Students at the University of Hawaii at Hilo and the Colorado School of Mines, located in Golden, Colorado, will work together on space research at both campuses and at the new space research center on Hawaiʻi, called Pacific International Space Center for Exploration Systems (PISCES), according to a Memorandum of Understanding to be signed April 4, 2008 in Colorado.

UH Hilo Chancellor Rose Tseng and School of Mines President Bill Scoggins will sign the agreement establishing a partnership between the two schools, which will greatly expand space research opportunities for faculty, undergraduate and graduate students at both schools.

UH Hilo is home to PISCES, which is dedicated to developing technologies that will enable humans to sustain life on another planet. Colorado School of Mines is home to the Center for Space Resources, which focuses on using the natural resources of space, also called in situ resource utilization, to make air and water, and to meet all human needs for survival on the moon and beyond.

PISCES was established and partially funded by the Hawaiʻi State Legislature in 2007. The organization is working with community and cultural leaders and educators to build on the Hawaiian history of voyaging in the preparation of future voyages into space. The space center plans to build a simulated lunar outpost on the Big Island where the ash and rock surface resembles the surface of the moon. Its labs will serve space agencies, commercial partners and entrepreneurs from the Pacific Rim and around the world that plan space mission involvement. PISCES has obtained research agreements with NASA in the areas of rover testing and in situ resource utilization.

PISCES was conceived by the Japan-U.S. Science, Technology and Space Applications Program under the auspices of the State of Hawaiʻi. The new center is led by Dr. Frank Schowengerdt, former director of the NASA Research Partnership Centers and professor of physics at UH Hilo, and by Dr. Robert Fox, chair of the department of physics and astronomy at UH Hilo. A cultural advisory committee made up of native Hawaiians and representatives of all facets of the community helps guide PISCES decision-making.
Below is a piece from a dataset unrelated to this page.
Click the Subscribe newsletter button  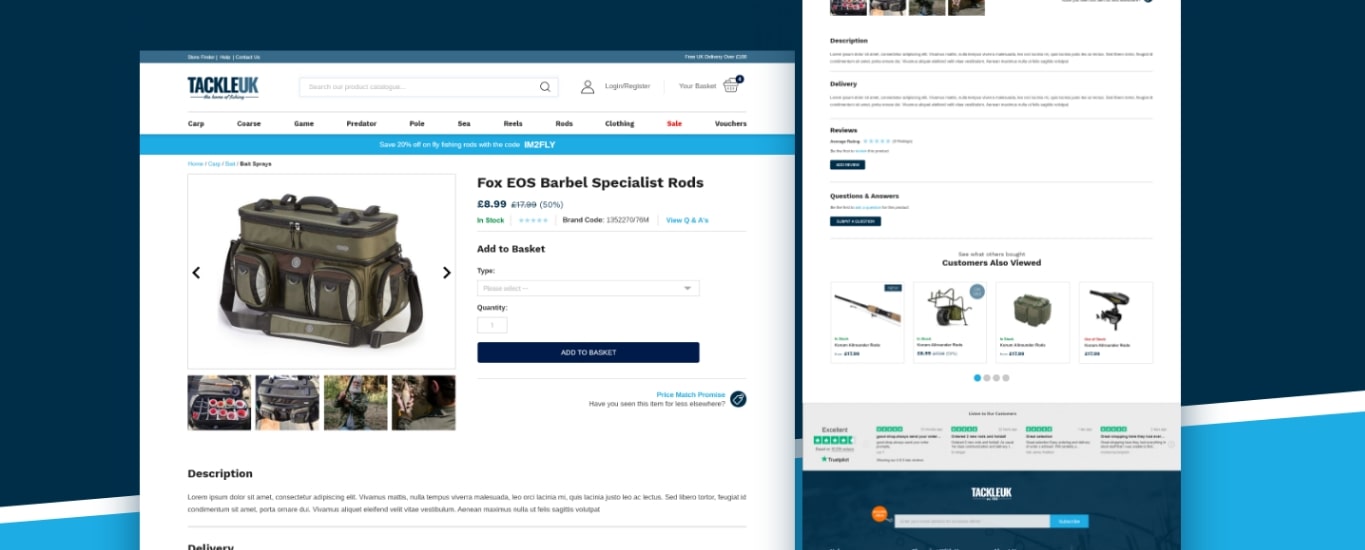pyautogui.click(x=1069, y=521)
"We are planning robust research programs in robotics, solar energy, in situ resource utilization, and education," said Schowengerdt. "Almost anything you would do at an outpost in space will be an opportunity for research and development at PISCES, and we need good students who want to pursue space science to be a part of this work."

Dr. Angel Abbud-Madrid, director of the Colorado School of Mines Center for Space Resources, said the partnership is perfect for their students, who are already involved in research on how to survive on the moon and Mars. Students work with Lockheed Martin on equipment designed to produce oxygen from the lunar rocks and soil. Mines students also have been involved in developing a special membrane that will one day help astronauts make methane fuel on Mars for their return flight to Earth.

"The number of Hawaiʻi students interested in space exploration is rapidly growing," said Tseng. "We welcome the opportunity to be a part of information and education exchanges like this one.

"This partnership is a natural extension of our space-related initiatives that are made possible by the Big Island‘s unique living, learning laboratory," she added. "From the world‘s most important collection of telescopes atop Mauna Kea, to our ʻImiloa Astronomy Center, to PISCES, UH Hilo has taken its place on the cutting edge in this exciting field."